▸ **Stored items**:
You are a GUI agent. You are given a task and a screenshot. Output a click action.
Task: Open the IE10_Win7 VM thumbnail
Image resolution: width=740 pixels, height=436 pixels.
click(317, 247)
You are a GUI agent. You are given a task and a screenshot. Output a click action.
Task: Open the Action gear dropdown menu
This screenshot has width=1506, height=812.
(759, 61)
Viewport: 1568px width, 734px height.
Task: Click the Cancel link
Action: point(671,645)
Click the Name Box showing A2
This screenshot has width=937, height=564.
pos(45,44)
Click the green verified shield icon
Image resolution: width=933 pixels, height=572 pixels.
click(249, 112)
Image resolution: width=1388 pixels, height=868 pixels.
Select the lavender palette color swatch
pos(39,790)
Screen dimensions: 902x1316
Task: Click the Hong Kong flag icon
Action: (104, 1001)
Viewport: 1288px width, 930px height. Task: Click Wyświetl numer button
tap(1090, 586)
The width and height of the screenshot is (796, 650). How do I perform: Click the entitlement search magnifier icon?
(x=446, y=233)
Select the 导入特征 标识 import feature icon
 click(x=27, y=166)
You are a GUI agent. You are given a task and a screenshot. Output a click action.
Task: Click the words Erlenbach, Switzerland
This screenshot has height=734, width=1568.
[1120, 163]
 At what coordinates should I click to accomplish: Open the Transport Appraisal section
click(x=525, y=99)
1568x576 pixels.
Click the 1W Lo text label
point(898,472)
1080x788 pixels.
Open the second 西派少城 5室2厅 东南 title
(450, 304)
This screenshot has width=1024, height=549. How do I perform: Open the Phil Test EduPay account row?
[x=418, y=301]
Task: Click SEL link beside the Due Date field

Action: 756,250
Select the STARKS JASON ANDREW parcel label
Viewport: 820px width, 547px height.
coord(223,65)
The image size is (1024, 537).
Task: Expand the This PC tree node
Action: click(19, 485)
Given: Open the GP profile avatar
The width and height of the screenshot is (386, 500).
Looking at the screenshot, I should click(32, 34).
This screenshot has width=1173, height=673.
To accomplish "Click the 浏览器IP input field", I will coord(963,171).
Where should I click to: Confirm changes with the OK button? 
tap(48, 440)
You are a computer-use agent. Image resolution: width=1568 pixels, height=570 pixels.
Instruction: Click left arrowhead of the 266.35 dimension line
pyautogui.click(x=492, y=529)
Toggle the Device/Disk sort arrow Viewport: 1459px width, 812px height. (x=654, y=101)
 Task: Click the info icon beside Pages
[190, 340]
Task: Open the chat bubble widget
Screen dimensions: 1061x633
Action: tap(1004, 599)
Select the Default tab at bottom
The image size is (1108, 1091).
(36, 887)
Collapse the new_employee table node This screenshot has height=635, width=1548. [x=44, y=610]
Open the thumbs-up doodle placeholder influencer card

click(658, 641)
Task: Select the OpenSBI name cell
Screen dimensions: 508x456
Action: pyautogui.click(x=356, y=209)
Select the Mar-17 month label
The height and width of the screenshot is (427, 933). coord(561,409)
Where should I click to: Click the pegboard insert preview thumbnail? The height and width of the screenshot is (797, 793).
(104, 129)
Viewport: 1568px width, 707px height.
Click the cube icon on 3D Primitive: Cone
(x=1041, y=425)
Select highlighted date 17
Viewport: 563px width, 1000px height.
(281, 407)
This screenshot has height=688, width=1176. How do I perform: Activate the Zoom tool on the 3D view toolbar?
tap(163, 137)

▸ **TASK DESCRIPTION**: Each record above should be set down again in its exact wording.

▸ **FINAL ANSWER**:
You are a GUI agent. You are given a task and a screenshot. Output a click action.
Task: Open the IE10_Win7 VM thumbnail
Image resolution: width=740 pixels, height=436 pixels.
click(317, 247)
You are a GUI agent. You are given a task and a screenshot. Output a click action.
Task: Open the Action gear dropdown menu
This screenshot has width=1506, height=812.
(759, 61)
Viewport: 1568px width, 734px height.
Task: Click the Cancel link
Action: point(671,645)
Click the Name Box showing A2
This screenshot has width=937, height=564.
pos(45,44)
Click the green verified shield icon
Image resolution: width=933 pixels, height=572 pixels.
click(249, 112)
Image resolution: width=1388 pixels, height=868 pixels.
Select the lavender palette color swatch
pos(39,790)
Screen dimensions: 902x1316
Task: Click the Hong Kong flag icon
Action: (104, 1001)
Viewport: 1288px width, 930px height. Task: Click Wyświetl numer button
tap(1090, 586)
The width and height of the screenshot is (796, 650). How do I perform: Click the entitlement search magnifier icon?
(x=446, y=233)
Select the 导入特征 标识 import feature icon
 click(x=27, y=166)
You are a GUI agent. You are given a task and a screenshot. Output a click action.
Task: Click the words Erlenbach, Switzerland
This screenshot has height=734, width=1568.
[1120, 163]
 At what coordinates should I click to accomplish: Open the Transport Appraisal section
click(x=525, y=99)
1568x576 pixels.
Click the 1W Lo text label
point(898,472)
1080x788 pixels.
Open the second 西派少城 5室2厅 东南 title
(450, 304)
This screenshot has width=1024, height=549. How do I perform: Open the Phil Test EduPay account row?
[x=418, y=301]
Task: Click SEL link beside the Due Date field

Action: 756,250
Select the STARKS JASON ANDREW parcel label
Viewport: 820px width, 547px height.
coord(223,65)
The image size is (1024, 537).
Task: Expand the This PC tree node
Action: click(19, 485)
Given: Open the GP profile avatar
The width and height of the screenshot is (386, 500).
Looking at the screenshot, I should click(32, 34).
This screenshot has width=1173, height=673.
To accomplish "Click the 浏览器IP input field", I will coord(963,171).
Where should I click to: Confirm changes with the OK button? 
tap(48, 440)
You are a computer-use agent. Image resolution: width=1568 pixels, height=570 pixels.
Instruction: Click left arrowhead of the 266.35 dimension line
pyautogui.click(x=492, y=529)
Toggle the Device/Disk sort arrow Viewport: 1459px width, 812px height. (x=654, y=101)
 Task: Click the info icon beside Pages
[190, 340]
Task: Open the chat bubble widget
Screen dimensions: 1061x633
Action: tap(1004, 599)
Select the Default tab at bottom
The image size is (1108, 1091).
(36, 887)
Collapse the new_employee table node This screenshot has height=635, width=1548. [x=44, y=610]
Open the thumbs-up doodle placeholder influencer card

click(658, 641)
Task: Select the OpenSBI name cell
Screen dimensions: 508x456
Action: pyautogui.click(x=356, y=209)
Select the Mar-17 month label
The height and width of the screenshot is (427, 933). coord(561,409)
Where should I click to: Click the pegboard insert preview thumbnail? The height and width of the screenshot is (797, 793).
(104, 129)
Viewport: 1568px width, 707px height.
Click the cube icon on 3D Primitive: Cone
(x=1041, y=425)
Select highlighted date 17
Viewport: 563px width, 1000px height.
(281, 407)
This screenshot has height=688, width=1176. How do I perform: Activate the Zoom tool on the 3D view toolbar?
tap(163, 137)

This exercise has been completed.